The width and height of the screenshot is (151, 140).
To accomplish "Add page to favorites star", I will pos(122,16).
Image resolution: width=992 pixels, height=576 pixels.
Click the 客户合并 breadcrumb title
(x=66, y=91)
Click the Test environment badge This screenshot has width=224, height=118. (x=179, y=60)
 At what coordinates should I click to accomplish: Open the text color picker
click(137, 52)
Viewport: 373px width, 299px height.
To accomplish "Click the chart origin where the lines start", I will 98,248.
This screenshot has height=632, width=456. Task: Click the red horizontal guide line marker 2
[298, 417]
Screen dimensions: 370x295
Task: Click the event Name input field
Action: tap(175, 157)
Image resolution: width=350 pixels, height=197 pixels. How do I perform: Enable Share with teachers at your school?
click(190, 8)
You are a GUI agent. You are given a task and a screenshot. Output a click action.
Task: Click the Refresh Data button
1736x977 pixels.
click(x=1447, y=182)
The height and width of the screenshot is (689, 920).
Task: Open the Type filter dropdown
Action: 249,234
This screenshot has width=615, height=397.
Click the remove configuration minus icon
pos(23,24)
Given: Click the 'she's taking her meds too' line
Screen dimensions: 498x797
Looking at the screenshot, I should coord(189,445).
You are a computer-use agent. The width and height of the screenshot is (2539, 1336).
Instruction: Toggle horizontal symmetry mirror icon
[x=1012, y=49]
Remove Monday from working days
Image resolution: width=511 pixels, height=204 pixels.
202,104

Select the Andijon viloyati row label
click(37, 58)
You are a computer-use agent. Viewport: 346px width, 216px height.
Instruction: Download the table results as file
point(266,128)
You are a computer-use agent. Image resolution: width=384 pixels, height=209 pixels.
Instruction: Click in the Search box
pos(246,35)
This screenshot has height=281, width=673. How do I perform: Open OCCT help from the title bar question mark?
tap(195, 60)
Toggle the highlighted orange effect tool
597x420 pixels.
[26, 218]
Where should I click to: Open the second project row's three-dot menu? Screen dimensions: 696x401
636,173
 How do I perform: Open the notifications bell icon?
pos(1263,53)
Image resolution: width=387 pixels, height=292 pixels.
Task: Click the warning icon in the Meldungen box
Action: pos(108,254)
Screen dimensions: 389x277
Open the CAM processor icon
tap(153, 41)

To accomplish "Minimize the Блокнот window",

- JOB
From the data above, pick out every line in which the string "computer" appears. Count a line only if its uppercase and lowercase letters match.

- CORRECT ANSWER
You are a computer-use agent. The width and height of the screenshot is (2539, 1336).
You are a computer-use agent. Viewport: 346px width, 216px height.
You are a computer-use agent. Image resolution: width=384 pixels, height=209 pixels.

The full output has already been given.